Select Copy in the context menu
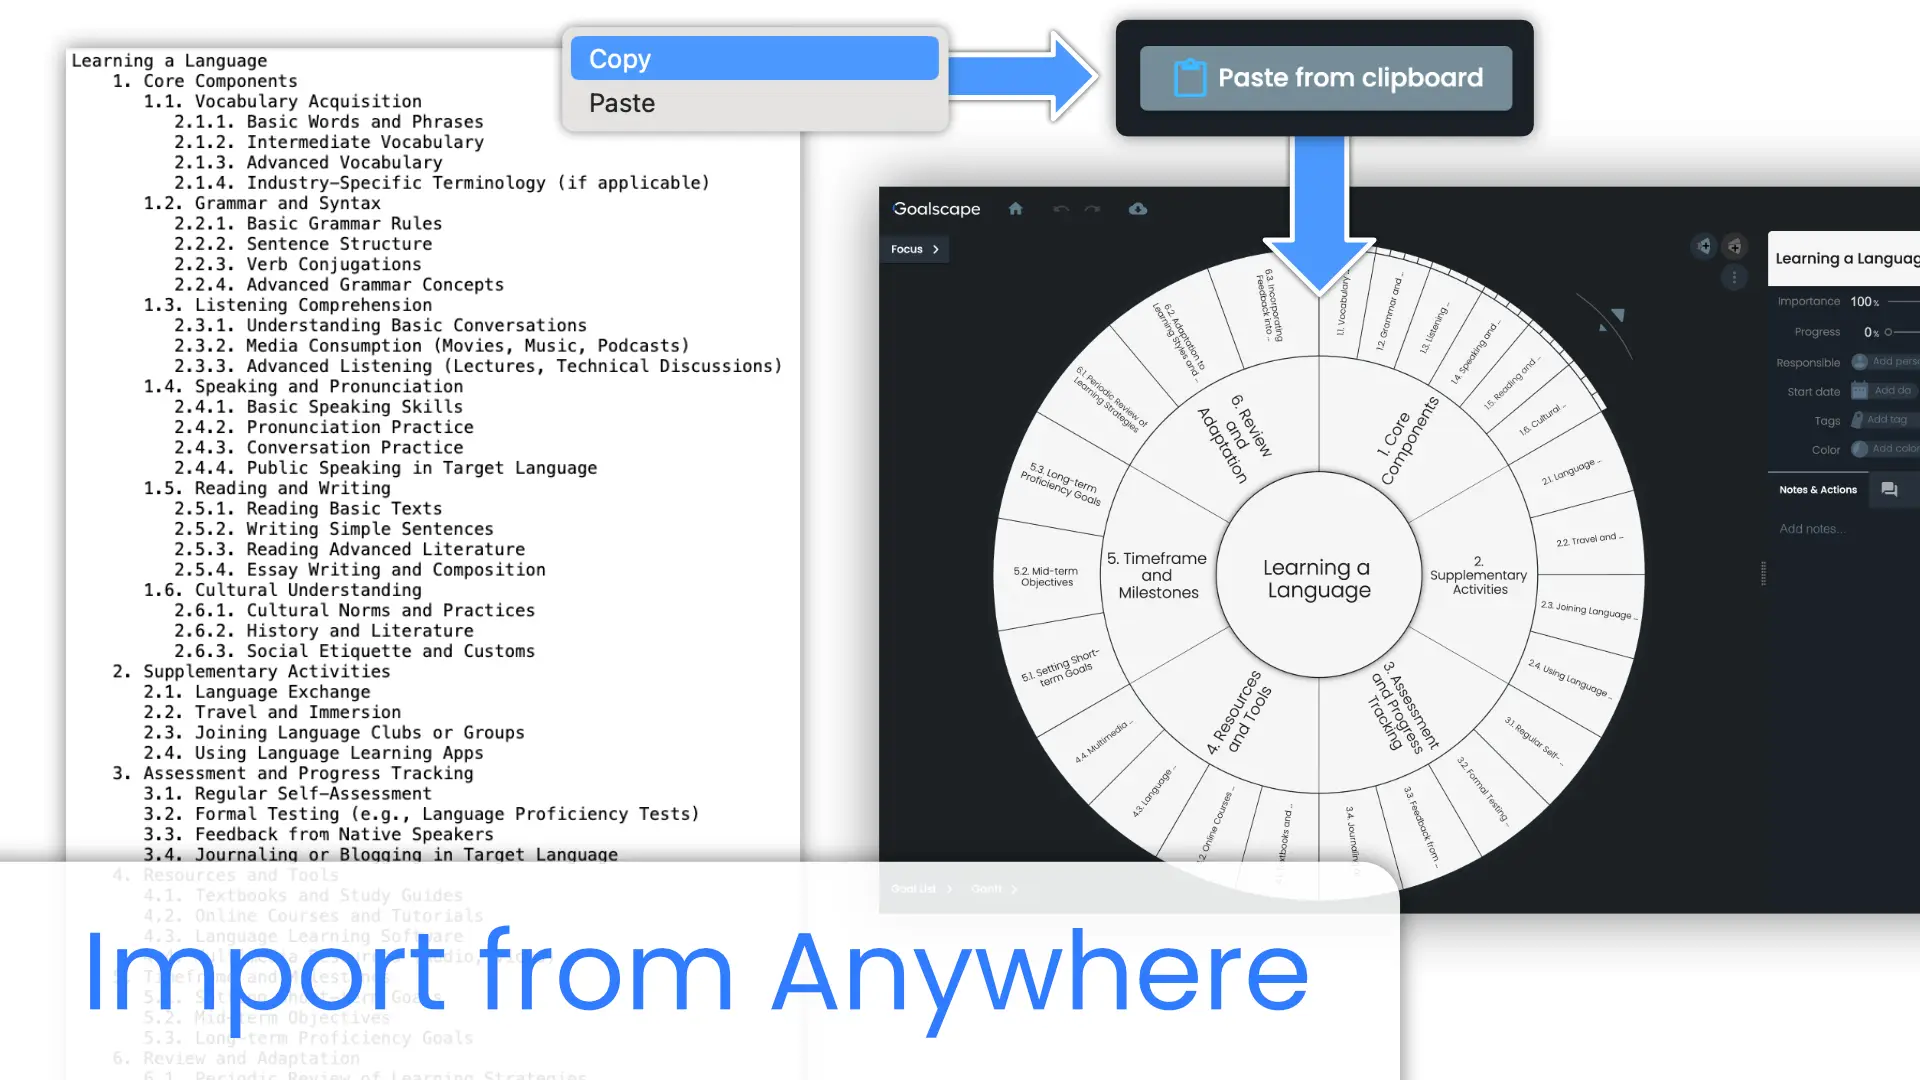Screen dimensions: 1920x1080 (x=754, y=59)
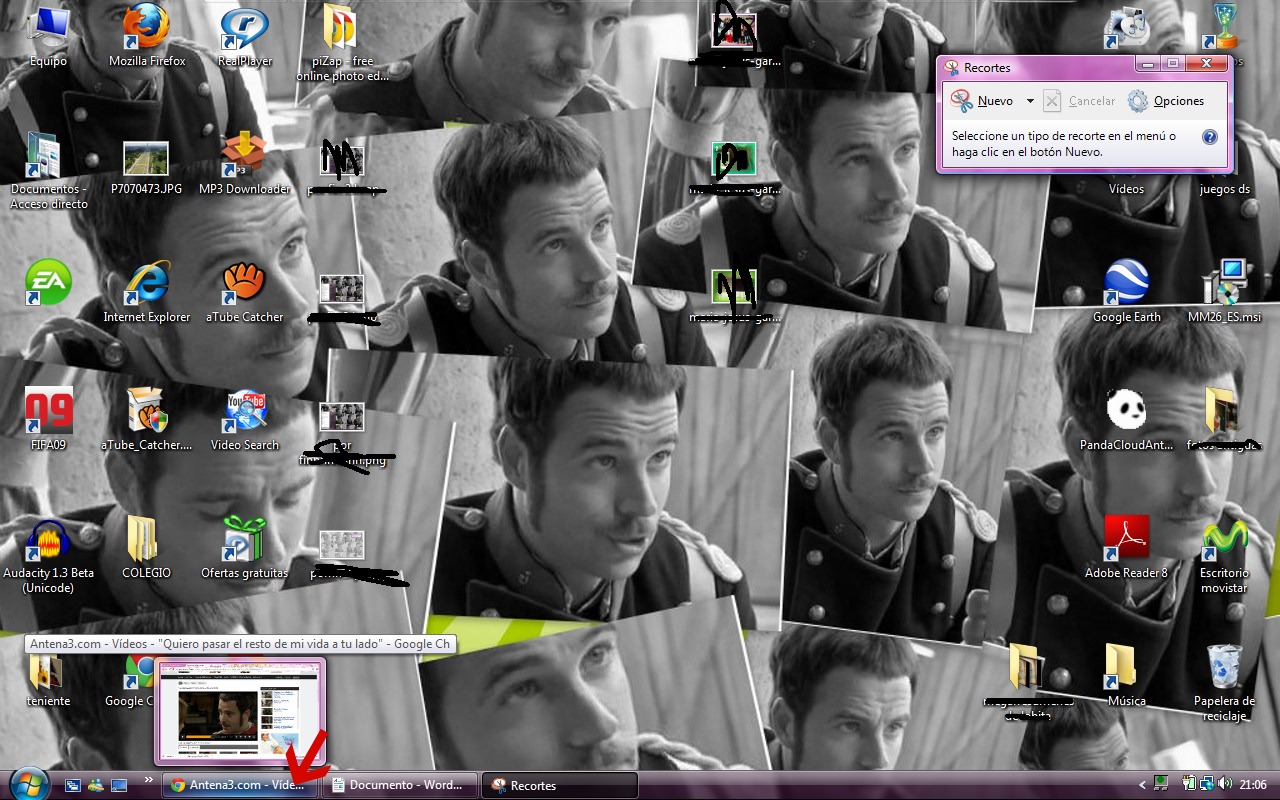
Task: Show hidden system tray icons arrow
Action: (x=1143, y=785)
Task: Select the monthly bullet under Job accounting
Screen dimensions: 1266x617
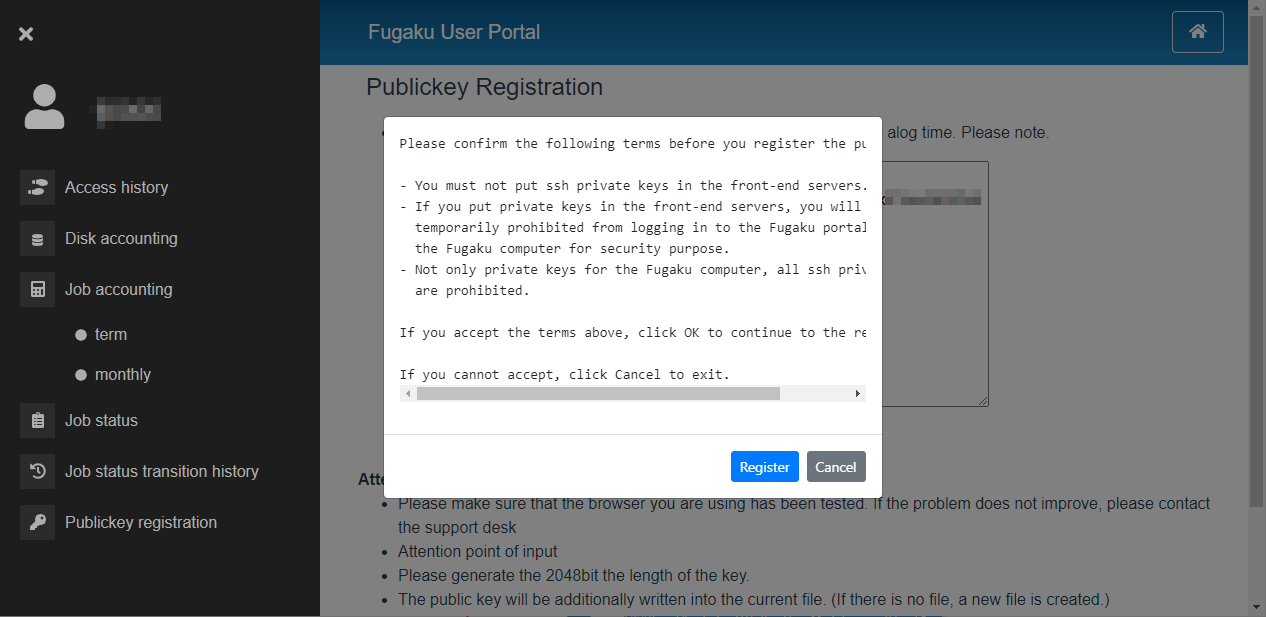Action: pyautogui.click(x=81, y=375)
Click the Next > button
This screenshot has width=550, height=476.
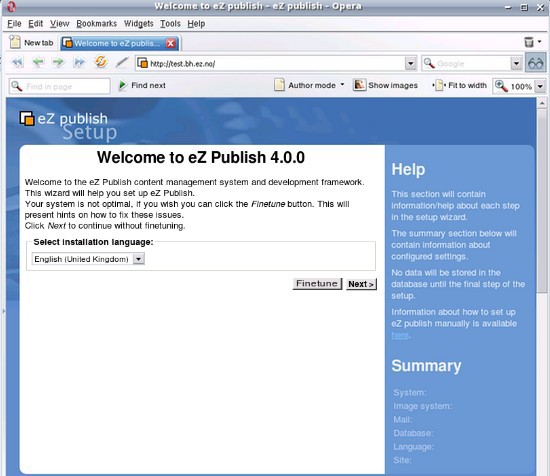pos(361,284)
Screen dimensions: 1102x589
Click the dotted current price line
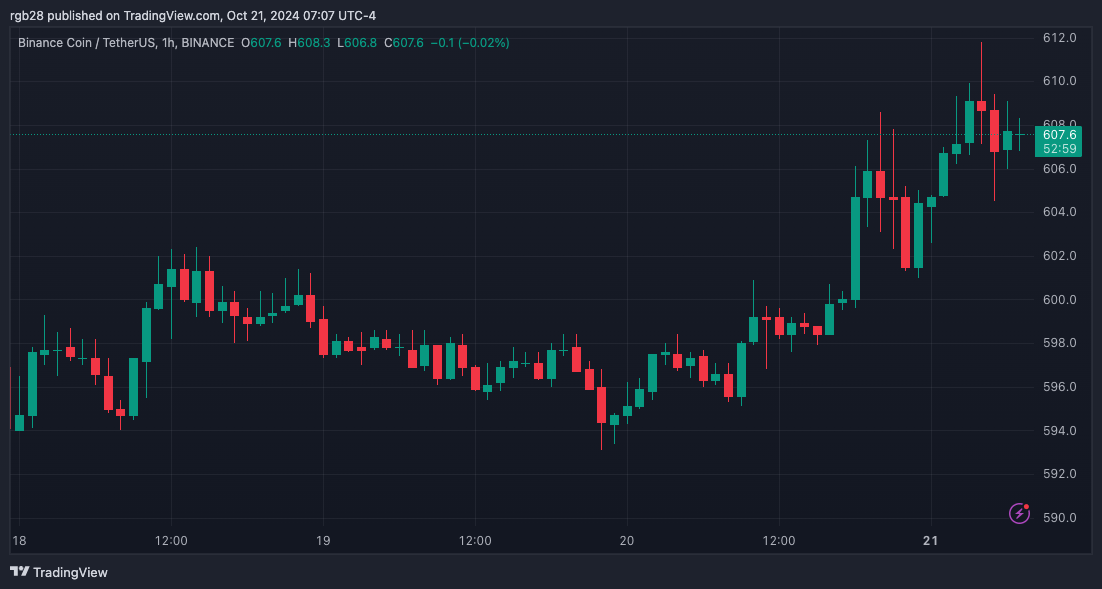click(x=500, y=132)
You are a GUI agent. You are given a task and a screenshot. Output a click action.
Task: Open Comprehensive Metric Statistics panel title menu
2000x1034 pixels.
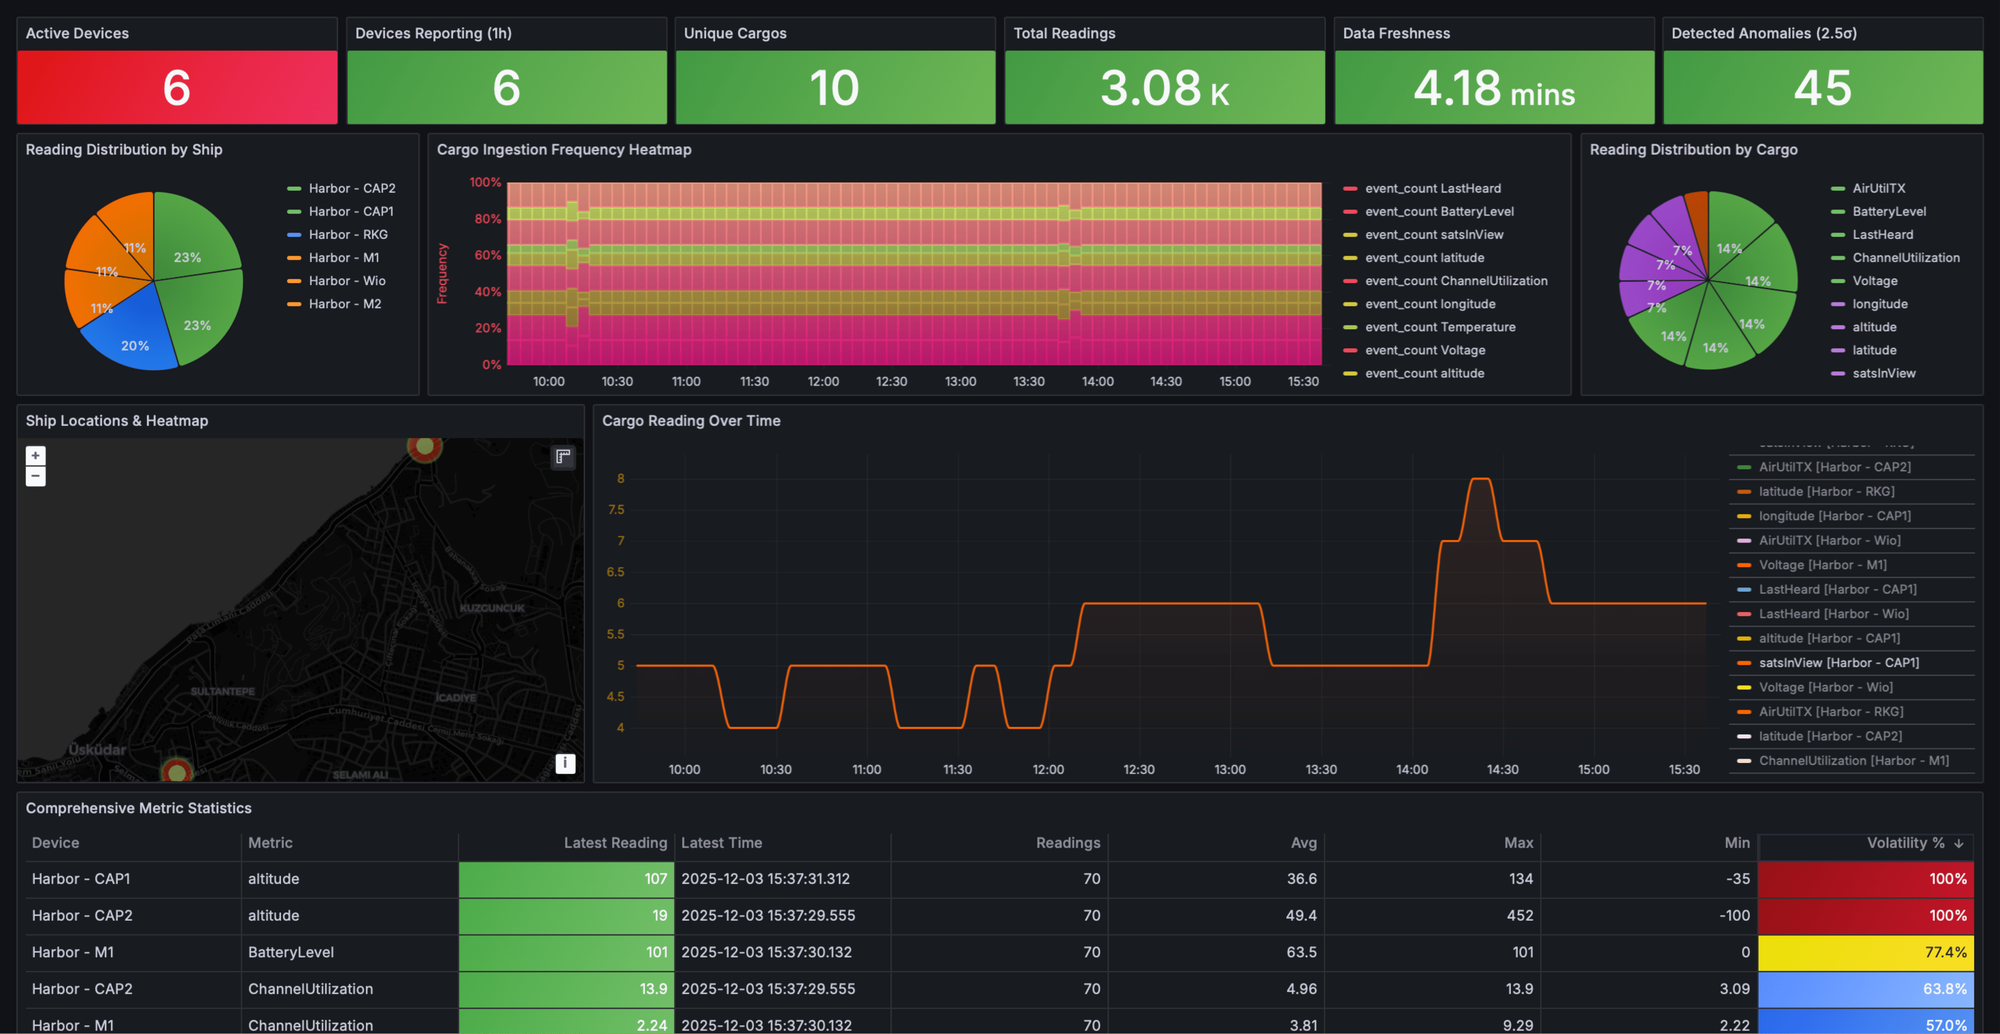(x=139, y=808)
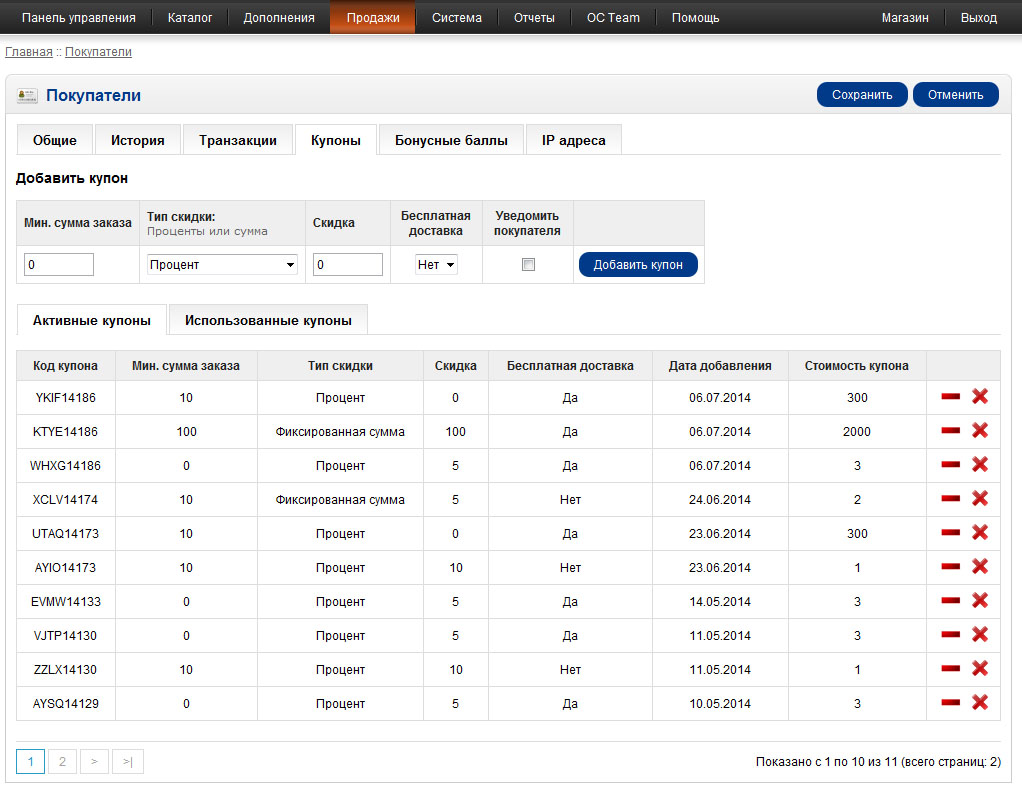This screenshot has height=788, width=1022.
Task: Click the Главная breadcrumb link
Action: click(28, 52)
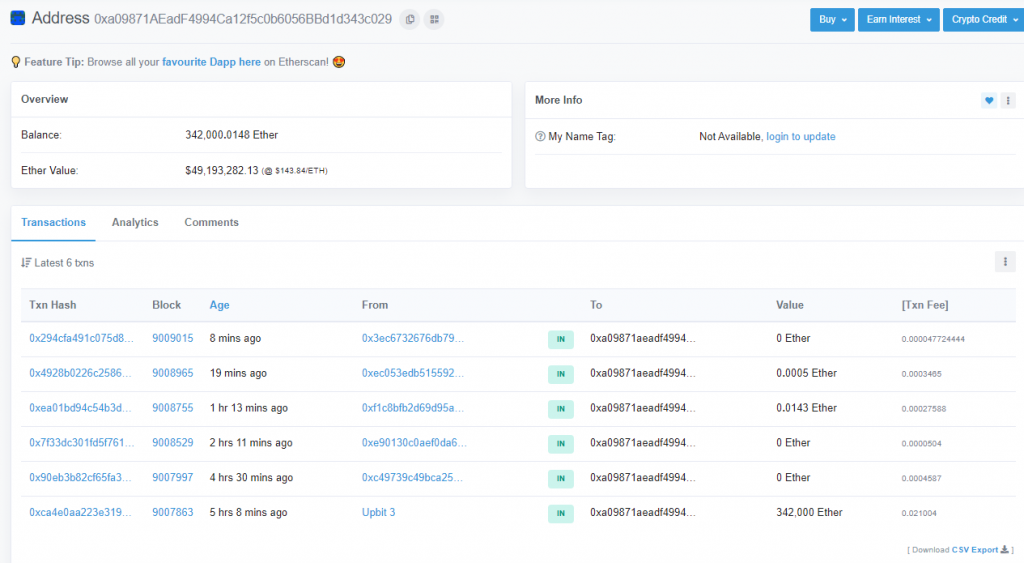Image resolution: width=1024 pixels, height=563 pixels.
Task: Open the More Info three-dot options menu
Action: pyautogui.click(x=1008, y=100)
+--
** Task directions **
Can you swap "Select" for "Choose" throughout the records above, changing nothing else and leaving out the pictures?

** Exercise answer **
Choose Copy in the context menu
Screen dimensions: 1920x1080 (x=754, y=59)
Task: Show hidden system tray icons arrow
Action: (x=1143, y=785)
Task: Choose the monthly bullet under Job accounting
Screen dimensions: 1266x617
Action: pyautogui.click(x=81, y=375)
Click the Next > button
This screenshot has width=550, height=476.
pos(361,284)
Screen dimensions: 1102x589
Click the dotted current price line
click(x=500, y=132)
You are a GUI agent. You are given a task and a screenshot. Output a click action.
Task: Open Comprehensive Metric Statistics panel title menu
2000x1034 pixels.
(x=139, y=808)
This screenshot has height=788, width=1022.
Task: Click the Главная breadcrumb link
Action: click(28, 52)
Image resolution: width=1024 pixels, height=563 pixels.
Task: Open the More Info three-dot options menu
Action: pyautogui.click(x=1008, y=100)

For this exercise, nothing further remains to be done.